ARREO and HSR powers to take photos and measurements and make sketches and recordings
The OHS Act has been amended to give HSRs and ARREOs the power to take photographs or measurements or make sketches or recordings for the purpose of exercising their functions under the OHS Act.
HSRs can now take photographs or measurements, or make sketches or recordings (either audio or video) at any part of a workplace at which a member of their designated work group (DWG) works, but not during an interview of a kind mentioned in section 58(1)(d) or (e) of the OHS Act.
ARREOs can now take photographs or measurements, or make sketches or recordings (either audio or video) after they have gained entry to the workplace and to the extent that it is reasonable for the purpose of enquiring into the suspected contravention as set out in the ARREO’s notice of entry.

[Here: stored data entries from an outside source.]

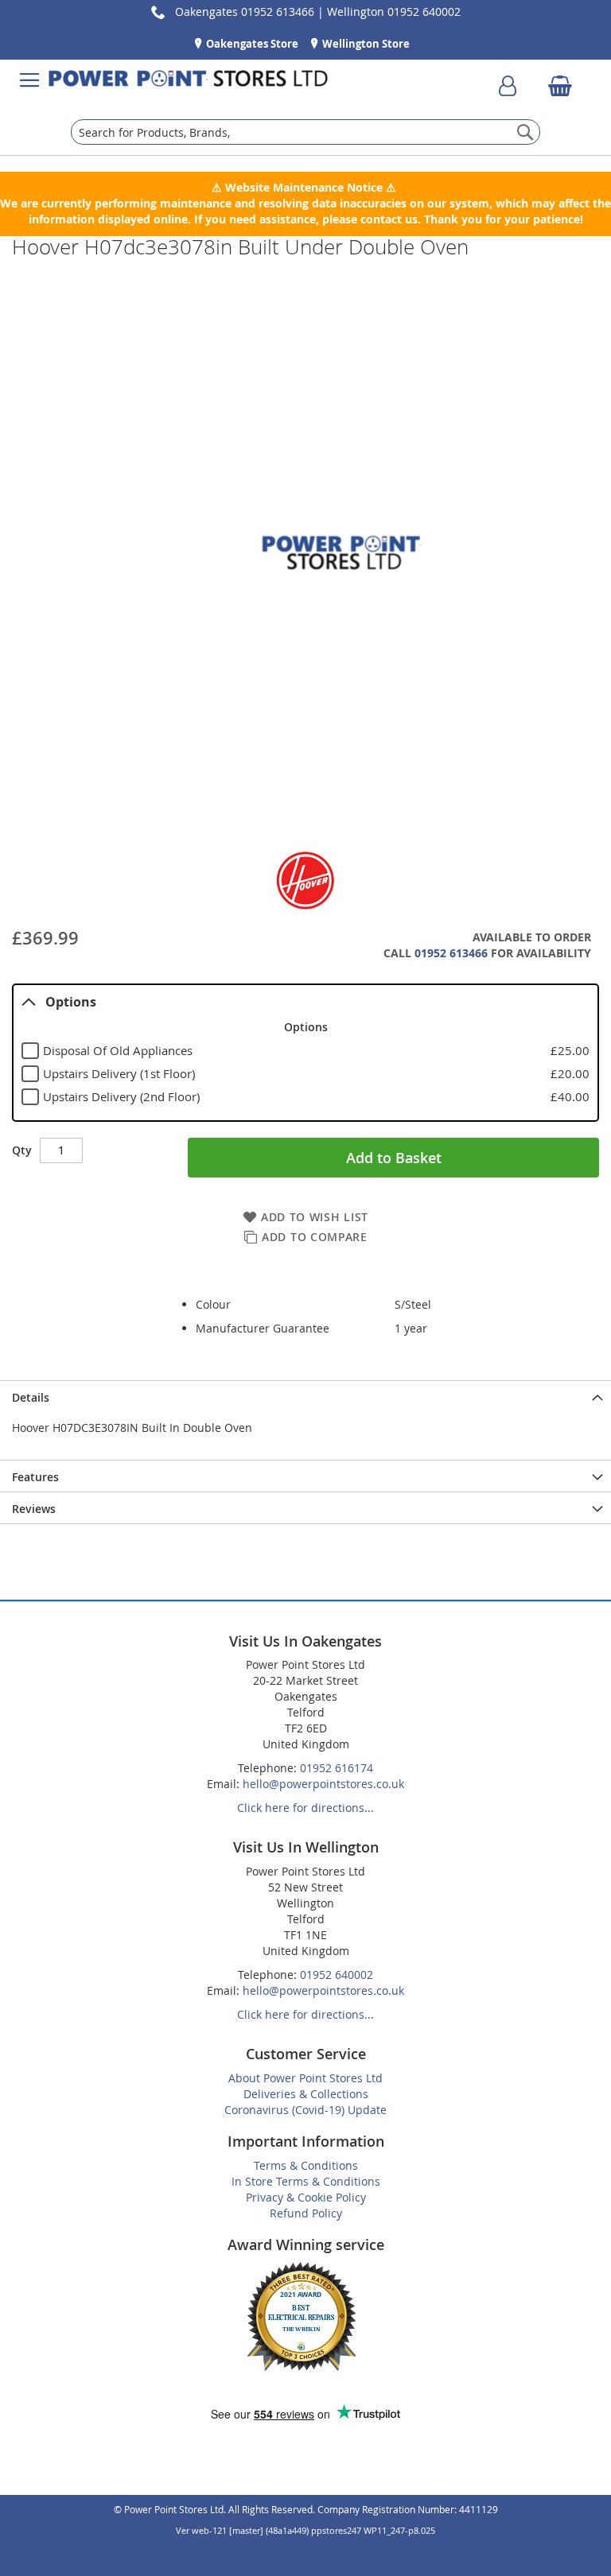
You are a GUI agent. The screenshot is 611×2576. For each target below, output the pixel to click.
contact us (389, 219)
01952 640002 (336, 1974)
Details (30, 1397)
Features (35, 1476)
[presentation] (305, 1396)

The amendments to HSR and ARREO powers allow ARREOs and HSRs to record evidence of OHS hazards or suspected contraventions of workplace health and safety law. This evidence can then be used to help raise health and safety concerns with their employer and negotiate a solution, or provided to WorkSafe, which may consider whether further investigation is required.
The OHS Act contains a number of provisions that limit how ARREOs and HSRs can use their powers. These limitations will apply to the new powers to take photographs or measurements, or make sketches and recordings.
The offences at section 91 of the OHS Act have been amended to clarify that the intentional use, disclosure or provision to another person of photographs, measurements, sketches or recordings made under section 89(1) for a purpose not reasonably connected with the exercise of an ARREO's power is not permitted. The maximum penalty for committing any offence under section 91 is 60 penalty units (approximately $11,110).
The ARREO and HSR amendments came into effect on Wednesday 22 September 2021.
Return, disposal and destruction of seized items
The Act amends the OHS Act, WIRC Act and the EPS Act to:
In addition, the DG Act has been amended to specify that WorkSafe does not need to return a copy of a document or part of a document taken by an inspector, and clarifies that in a number of situations where WorkSafe does not need to return items to their owner, WorkSafe may dispose of or destroy those items without giving notice to any person.
specify that WorkSafe does not need to return a copy of a document taken by an inspector to the owner of the document, or return anything (including a document) seized by an inspector if the owner of the thing transfers ownership to WorkSafe
clarify that, in a number of situations where WorkSafe does not need to return items to their owner, WorkSafe may dispose of or destroy those items without giving notice to any person
The amendments related to the return, disposal and destruction of seized items came into effect on Wednesday 22 September 2021.